What Is Wrong with Plan B?
International Migration as an Alternative to Development Assistance
Devesh Kapur
University of Pennsylvania
John McHale
Queen's School of Business, Kingston
[Comment and Discussion]

The enormous differences in living standards across the world have, over the past half century, prompted, on the one hand, a large analytical effort to understand the key underlying causes of these differences and, on the other, efforts to address them.1 In recent years analytical efforts have increasingly focused on differences in institutional quality as the most important determinant of these disparities in living standards.2 However, these efforts have been more insightful with regard to how institutions matter than they have concerning the practical implications, that is, how to put institutions into place.3

Efforts at alleviating the vast differences in living standards have been a key driver behind foreign aid.
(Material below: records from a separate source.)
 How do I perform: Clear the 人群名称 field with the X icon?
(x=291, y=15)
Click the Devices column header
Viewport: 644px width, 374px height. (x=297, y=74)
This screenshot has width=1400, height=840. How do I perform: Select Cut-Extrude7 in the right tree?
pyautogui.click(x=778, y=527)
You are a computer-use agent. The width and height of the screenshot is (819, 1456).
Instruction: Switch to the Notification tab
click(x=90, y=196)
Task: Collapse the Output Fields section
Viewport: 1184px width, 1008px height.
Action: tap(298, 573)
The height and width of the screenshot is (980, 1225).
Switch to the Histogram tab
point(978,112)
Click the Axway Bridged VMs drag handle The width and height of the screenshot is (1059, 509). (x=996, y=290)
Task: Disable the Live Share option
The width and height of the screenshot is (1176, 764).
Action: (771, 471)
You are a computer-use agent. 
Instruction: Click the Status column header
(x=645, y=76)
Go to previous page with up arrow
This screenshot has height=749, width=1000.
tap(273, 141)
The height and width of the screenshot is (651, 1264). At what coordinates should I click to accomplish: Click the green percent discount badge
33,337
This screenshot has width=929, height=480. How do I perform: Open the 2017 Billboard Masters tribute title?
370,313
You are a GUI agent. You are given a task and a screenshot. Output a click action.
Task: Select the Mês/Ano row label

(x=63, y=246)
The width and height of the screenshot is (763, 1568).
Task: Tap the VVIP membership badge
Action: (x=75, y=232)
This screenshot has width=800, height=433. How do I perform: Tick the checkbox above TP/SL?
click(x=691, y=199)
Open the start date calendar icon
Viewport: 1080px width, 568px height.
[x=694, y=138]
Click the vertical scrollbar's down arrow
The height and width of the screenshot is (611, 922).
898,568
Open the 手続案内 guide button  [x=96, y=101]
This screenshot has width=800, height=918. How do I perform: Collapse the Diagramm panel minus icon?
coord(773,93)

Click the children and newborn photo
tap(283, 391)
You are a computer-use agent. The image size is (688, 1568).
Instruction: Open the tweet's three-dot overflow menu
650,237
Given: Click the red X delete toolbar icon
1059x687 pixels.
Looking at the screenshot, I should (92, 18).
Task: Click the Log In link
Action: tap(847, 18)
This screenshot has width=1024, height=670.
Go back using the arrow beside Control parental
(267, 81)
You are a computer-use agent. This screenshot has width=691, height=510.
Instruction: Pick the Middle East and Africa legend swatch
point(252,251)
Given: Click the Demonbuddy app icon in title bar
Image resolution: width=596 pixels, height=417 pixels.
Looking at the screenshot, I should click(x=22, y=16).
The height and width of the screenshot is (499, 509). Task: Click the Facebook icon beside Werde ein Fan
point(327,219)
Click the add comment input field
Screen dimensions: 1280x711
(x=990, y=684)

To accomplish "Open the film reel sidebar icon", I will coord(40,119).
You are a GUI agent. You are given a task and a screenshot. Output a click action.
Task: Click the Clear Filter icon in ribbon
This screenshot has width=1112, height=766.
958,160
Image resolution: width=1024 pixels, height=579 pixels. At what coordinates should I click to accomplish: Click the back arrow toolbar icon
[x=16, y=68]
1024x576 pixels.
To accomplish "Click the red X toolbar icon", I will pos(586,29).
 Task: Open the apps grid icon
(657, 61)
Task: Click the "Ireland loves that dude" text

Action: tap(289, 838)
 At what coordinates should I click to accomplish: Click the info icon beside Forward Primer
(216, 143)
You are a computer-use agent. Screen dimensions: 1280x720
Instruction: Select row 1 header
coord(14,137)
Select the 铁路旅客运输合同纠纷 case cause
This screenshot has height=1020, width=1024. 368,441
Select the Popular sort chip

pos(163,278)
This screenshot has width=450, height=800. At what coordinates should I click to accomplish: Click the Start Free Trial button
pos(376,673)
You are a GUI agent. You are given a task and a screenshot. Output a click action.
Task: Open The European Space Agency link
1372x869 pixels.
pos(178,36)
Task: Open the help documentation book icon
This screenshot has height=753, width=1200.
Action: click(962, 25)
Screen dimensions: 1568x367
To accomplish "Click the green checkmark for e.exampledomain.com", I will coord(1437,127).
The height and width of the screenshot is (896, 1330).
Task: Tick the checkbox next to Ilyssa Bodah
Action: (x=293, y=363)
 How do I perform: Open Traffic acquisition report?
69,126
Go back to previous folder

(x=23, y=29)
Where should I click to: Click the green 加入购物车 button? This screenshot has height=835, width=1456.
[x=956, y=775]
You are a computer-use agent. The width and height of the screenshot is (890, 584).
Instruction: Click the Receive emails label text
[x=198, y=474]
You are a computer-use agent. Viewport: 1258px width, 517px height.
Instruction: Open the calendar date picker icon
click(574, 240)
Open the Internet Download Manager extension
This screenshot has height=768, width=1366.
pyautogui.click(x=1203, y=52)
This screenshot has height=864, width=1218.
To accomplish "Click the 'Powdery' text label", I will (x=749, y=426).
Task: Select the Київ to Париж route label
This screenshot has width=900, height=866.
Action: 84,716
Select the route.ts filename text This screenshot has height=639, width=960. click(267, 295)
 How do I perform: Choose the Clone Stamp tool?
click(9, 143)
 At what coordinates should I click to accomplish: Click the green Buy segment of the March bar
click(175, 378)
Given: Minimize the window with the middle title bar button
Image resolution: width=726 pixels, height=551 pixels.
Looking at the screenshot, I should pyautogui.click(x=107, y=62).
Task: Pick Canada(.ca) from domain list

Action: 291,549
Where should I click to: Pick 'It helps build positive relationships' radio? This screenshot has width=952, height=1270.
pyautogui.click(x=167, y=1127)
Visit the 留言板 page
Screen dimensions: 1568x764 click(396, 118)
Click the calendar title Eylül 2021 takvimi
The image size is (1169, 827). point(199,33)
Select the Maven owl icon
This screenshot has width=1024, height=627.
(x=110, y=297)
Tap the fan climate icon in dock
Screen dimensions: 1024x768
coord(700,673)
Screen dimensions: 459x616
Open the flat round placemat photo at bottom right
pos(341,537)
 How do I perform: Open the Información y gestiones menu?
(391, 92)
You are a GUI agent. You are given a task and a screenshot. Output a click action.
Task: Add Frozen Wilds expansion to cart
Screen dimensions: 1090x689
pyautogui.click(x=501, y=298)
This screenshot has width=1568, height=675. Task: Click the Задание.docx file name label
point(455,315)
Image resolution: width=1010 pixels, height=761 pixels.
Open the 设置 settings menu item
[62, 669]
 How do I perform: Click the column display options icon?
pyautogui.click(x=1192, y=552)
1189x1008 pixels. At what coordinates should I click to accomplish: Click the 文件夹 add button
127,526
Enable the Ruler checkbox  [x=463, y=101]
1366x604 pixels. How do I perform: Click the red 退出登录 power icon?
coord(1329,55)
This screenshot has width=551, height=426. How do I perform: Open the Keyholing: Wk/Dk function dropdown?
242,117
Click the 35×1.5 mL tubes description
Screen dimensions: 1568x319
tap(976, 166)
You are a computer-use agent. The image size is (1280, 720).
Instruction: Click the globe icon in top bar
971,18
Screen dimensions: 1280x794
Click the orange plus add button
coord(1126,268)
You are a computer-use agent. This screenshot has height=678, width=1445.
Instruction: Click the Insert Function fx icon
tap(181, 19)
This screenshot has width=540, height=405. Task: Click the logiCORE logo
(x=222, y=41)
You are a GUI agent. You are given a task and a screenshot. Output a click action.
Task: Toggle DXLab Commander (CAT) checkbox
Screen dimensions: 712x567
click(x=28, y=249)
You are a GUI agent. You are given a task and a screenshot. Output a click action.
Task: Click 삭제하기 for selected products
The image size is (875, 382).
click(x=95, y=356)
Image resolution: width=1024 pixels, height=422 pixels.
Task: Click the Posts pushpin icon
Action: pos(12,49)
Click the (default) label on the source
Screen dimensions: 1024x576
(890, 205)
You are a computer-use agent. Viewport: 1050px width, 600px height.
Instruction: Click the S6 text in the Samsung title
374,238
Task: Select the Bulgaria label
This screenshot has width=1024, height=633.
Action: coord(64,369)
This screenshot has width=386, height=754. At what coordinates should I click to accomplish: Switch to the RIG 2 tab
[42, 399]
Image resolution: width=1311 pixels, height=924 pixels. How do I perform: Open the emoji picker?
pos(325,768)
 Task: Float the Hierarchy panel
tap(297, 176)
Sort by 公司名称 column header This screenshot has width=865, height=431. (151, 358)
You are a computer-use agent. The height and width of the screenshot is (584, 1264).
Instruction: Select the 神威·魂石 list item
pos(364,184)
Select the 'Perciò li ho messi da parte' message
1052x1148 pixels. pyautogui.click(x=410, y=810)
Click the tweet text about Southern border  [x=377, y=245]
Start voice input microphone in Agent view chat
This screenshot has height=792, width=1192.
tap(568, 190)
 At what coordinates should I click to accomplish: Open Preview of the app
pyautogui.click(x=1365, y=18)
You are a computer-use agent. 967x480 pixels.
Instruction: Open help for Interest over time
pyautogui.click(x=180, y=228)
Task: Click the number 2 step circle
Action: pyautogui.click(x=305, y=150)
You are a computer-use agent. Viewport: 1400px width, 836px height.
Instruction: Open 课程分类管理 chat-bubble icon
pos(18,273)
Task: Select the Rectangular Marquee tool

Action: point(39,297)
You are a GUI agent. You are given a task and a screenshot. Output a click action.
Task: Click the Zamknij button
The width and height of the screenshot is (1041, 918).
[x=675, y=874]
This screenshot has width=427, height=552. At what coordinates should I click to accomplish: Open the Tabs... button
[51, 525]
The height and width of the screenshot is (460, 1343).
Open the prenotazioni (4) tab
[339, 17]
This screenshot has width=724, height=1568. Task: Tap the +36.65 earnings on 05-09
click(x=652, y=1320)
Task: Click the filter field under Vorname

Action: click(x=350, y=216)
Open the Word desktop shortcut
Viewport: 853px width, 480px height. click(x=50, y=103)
While some believe that a large scaling up of investments in poor countries would help them break out of poverty traps, others are skeptical.4 For decades the international community has striven to improve foreign aid as well as find additional mechanisms (such as greater trade access) to further the development prospects of the poor. A recent ambitious attempt to improve the lives of the world's poorest people is the Millennium Development Goals (MDGs), but if the past is any guide, the targets are unlikely to be [End Page 137] met.5 Those concerned with the well-being of the world's poor clearly need more arrows in their quiver, and it is in this spirit that Lant Pritchett has proposed a provocative Plan B: "My plan B is that we begin today to develop mechanisms for enhanced labor mobility so that, when in 2015 MDGs are not achieved (and in many countries there is no progress) . . . these can be scaled up and integrated into an international system that is truly globalized."6 Accepting that "no one would embrace entirely free labor flows," he suggests as a starting point a more politically realistic plan with industry-specific quotas and explicitly temporary visas.7

This paper considers the broad case for a migration-based Plan B.8 We stress that our focus is not specifically on Pritchett's carefully crafted proposal for significantly scaled-up temporary migration, but instead we look at the broader case for using migration as an additional tool to alleviate poverty. A (too) pithy statement of the broader migration-based Plan B might be: If you cannot bring good institutions to the poor, allow the poor to move to the good institutions. Or, as Pritchett asks, "How long must only Bolivia figure on the international agenda and not Bolivians?"9

The importance of institutions enters our discussion of Plan B in a number of ways. First, to the extent that differences in institutional quality are significant determinants of differences in living standards and institutional improvements are hard to "buy" with foreign assistance, it is worthwhile to examine increased migration as an alternative way to increase living standards of migrants. Second, again assuming that institutional differences are key determinants of income differences, there is potential for large income gains to migrants resulting from "institutional arbitrage," as economically debilitating institutional structures are left behind (at least temporarily). Third, there are [End Page 138] potential negative effects of increased migration in the destination countries, including the distributional harm of lowering the income of the less skilled, the fiscal harm from attracting individuals who impose net fiscal costs, and the harm to civic capital from less cohesive communities. Fourth, to the extent that rich countries disproportionately target the highly skilled, there is a risk that institutional development will be further harmed by the absence of institution builders in poor sending countries, suggesting a possible trade-off between the static gains to migrants (and their households in the country of origin) from institutional arbitrage and the dynamics of institutional reform (in the country of origin). And finally, given...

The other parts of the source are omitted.